Friday, March 29

In key hours of the negotiation with the IMF, foreign funds add pressure to the dollar CCL


Government and market sources consulted by this newspaper agreed that much of this upward pressure, which widens the gap and encourages expectations of devaluation at critical times of the negotiations with the IMF, it was due to a dollarization of large Wall Street funds that still have significant holdings of assets in pesos in their portfolios. What is striking is the timing of the operations, which strain the financial situation while the program that will condition Argentina’s economic policy for the next five years is being negotiated. All this at a time when the Central Bank has to sell part of its scarce reserves to try to sustain its foreign exchange strategy in the official market.

A financial operator told Ámbito that in the last rounds there were large sales of titles in pesos, fundamentally some tied to inflation, which ended up in the cable dollar. In particular, he pointed to the Templeton fund, one of the heavyweights of the global markets, who would have liquidated part of his holdings in CER titles. Another financier agreed that the movements that occurred in the TX22 bond, of which the Californian fund owned a significant sum, pays that version.

Ámbito tried to communicate with sources close to the company but did not obtain results. In any case, regardless of the fund in question, in the local market they agree that the operations arranged in recent days correspond to foreign actors.

In two different offices of the economic team consulted by this means they also suspect that foreign funds were the ones that moved the CCL. An official source recalled that these players are natural claimants of that market and that, due to their size, they can cause price volatility. “These last few days were a bit complex,” he said.

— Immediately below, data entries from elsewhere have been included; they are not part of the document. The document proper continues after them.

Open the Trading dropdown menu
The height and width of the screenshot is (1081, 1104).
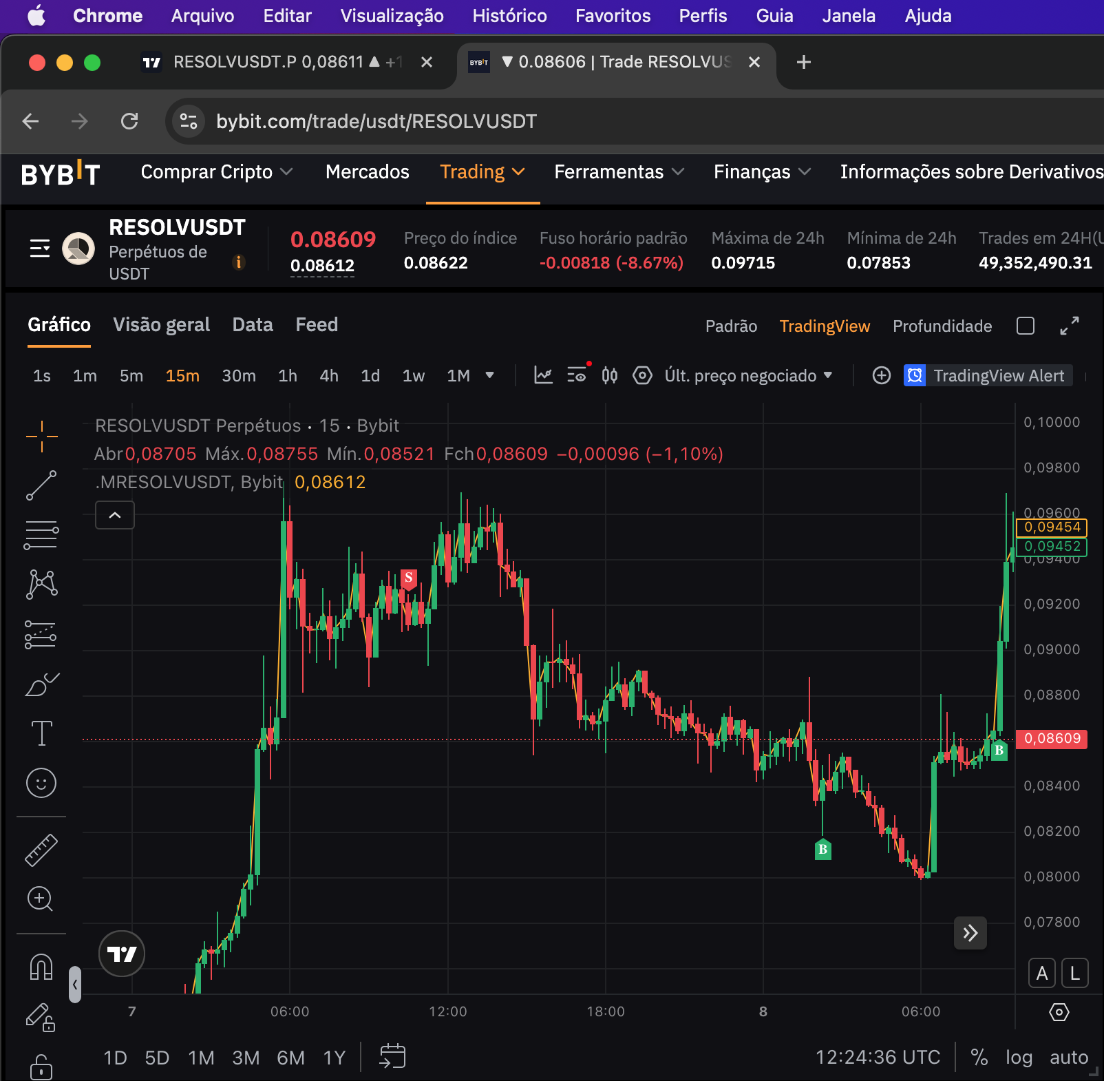482,172
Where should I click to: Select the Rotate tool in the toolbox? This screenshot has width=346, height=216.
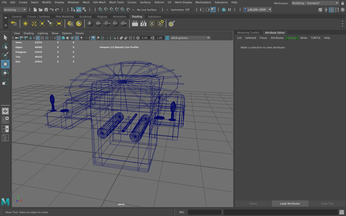click(5, 73)
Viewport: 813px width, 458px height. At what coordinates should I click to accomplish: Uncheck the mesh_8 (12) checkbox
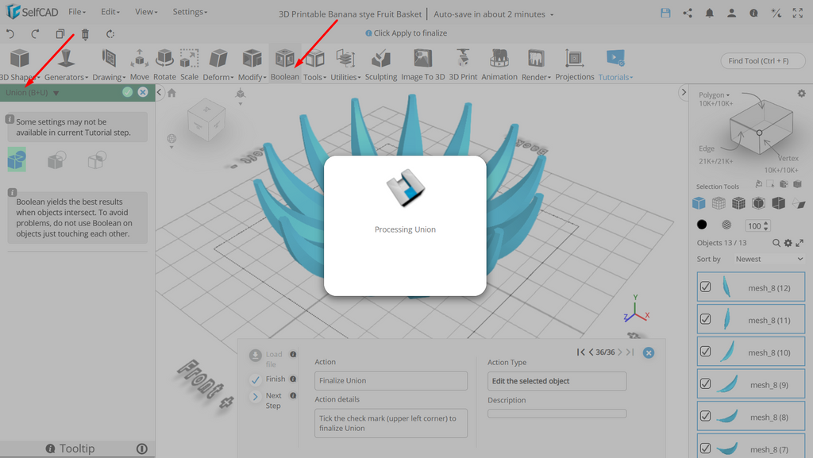705,287
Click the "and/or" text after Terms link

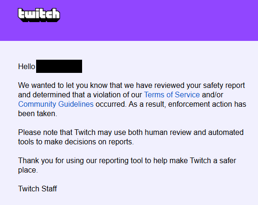pos(212,95)
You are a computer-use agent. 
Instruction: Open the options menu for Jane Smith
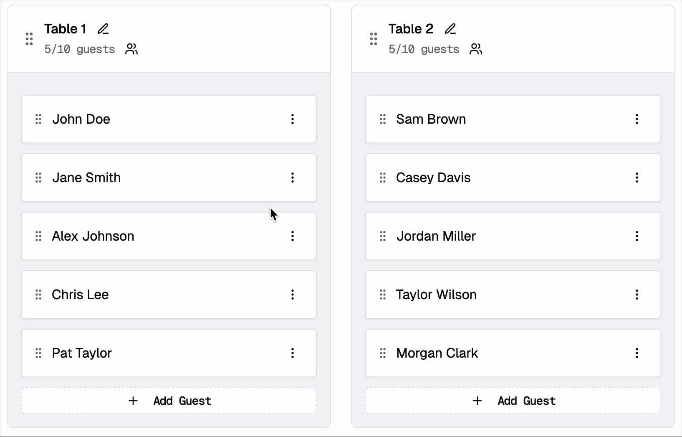293,178
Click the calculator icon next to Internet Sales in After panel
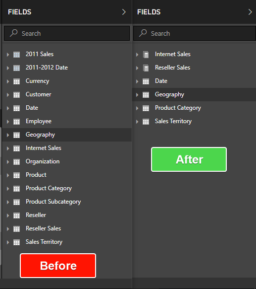This screenshot has height=289, width=256. coord(146,55)
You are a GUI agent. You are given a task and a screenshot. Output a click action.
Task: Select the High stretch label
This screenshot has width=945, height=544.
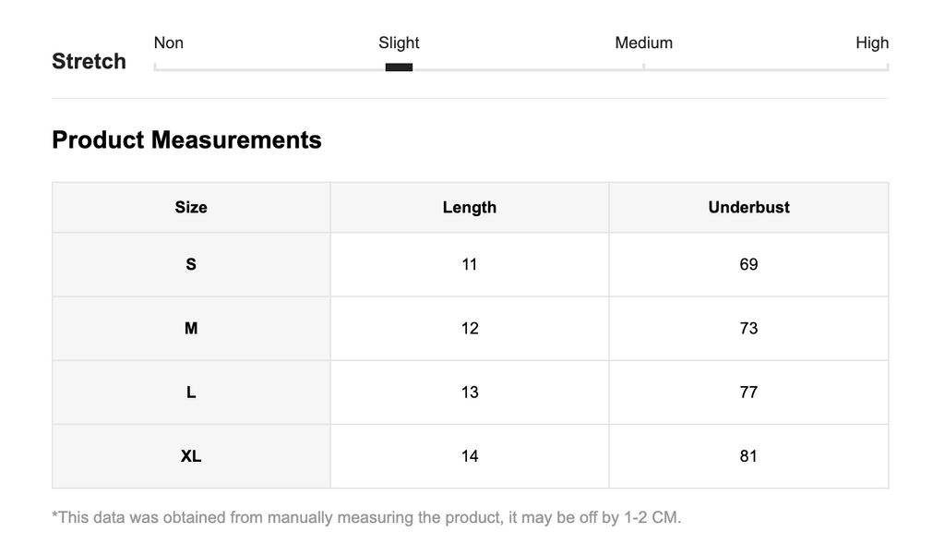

In another dependency, they pointed out that the flows of titles in pesos in recent days, particularly those of CER instruments maturing in March and July 2022, are those that are usually seen when non-residents disarm positions.

According to estimates by Facimex Valores, until recently foreign funds held some $83.2 billion in local currency securities maturing in March, $40.2 billion in April and $30.3 billion in July. The presumption is that a part was sold to be dollarized and exit via CCL. “It is quite likely that the pressure will come from the side of the funds that are leaving the country,” said one of the sources.

From the beginning of the administration, both Martín Guzmán and Miguel Pesce and other officials pointed to these actors as one of the main sources of tension over the exchange rate gap. These are investors who entered during the macrismo to carry trade (the famous financial bicycle), but who later remained “trapped in pesos” due to the “reprofiling” and the stocks applied by the Cambiemos administration in the middle of the 2019 bullfight. The two main foreign holders of assets in local currency are the large funds Templeton and PIMCO, although there are others of smaller size.

The truth is that most of its holdings have already fled during these two years in a practically incessant trickle via CCL. Also by alternative means, such as the bond auctions in dollars for US$1.5 billion that Economy carried out at the end of 2020 to give them an outlet and stop the run that was taking place in those days. According to calculations by the consulting firm 1816, in December 2019, foreign funds held titles in pesos for the equivalent of US$9.5 billion measured at the cash value with liquidity, and in September 2021 they had about US$2 billion left. In the Palacio de Hacienda they considered weeks ago that the number of assets in pesos that were still in the hands of non-residents was around US$5.5 billion.

All in all, the type of actors that are leading this wave of dollarization leads some officials to think that, more than usual precautionary movements by investors, it could be pressure for the closing of the negotiation with the IMF to refinance the US$45 .000 million debt contracted by Mauricio Macri. The interest of the creditors is to recover part of the losses they recorded after the swap, with a program that guarantees the availability of foreign currency to guarantee the payment of future maturities. A program closer to the adjustment required by the Fund.

In the same sense, they located the run against bonds in Argentine dollars on Wall Street, which recorded large falls in the last rounds and caused the country risk to shoot up 12.3% so far in January to 1,906 basis points. At the same time, investors are seeking refuge from the last-minute tensions in the negotiation and aim to hedge against the possibility of a default, which seems to be moving away.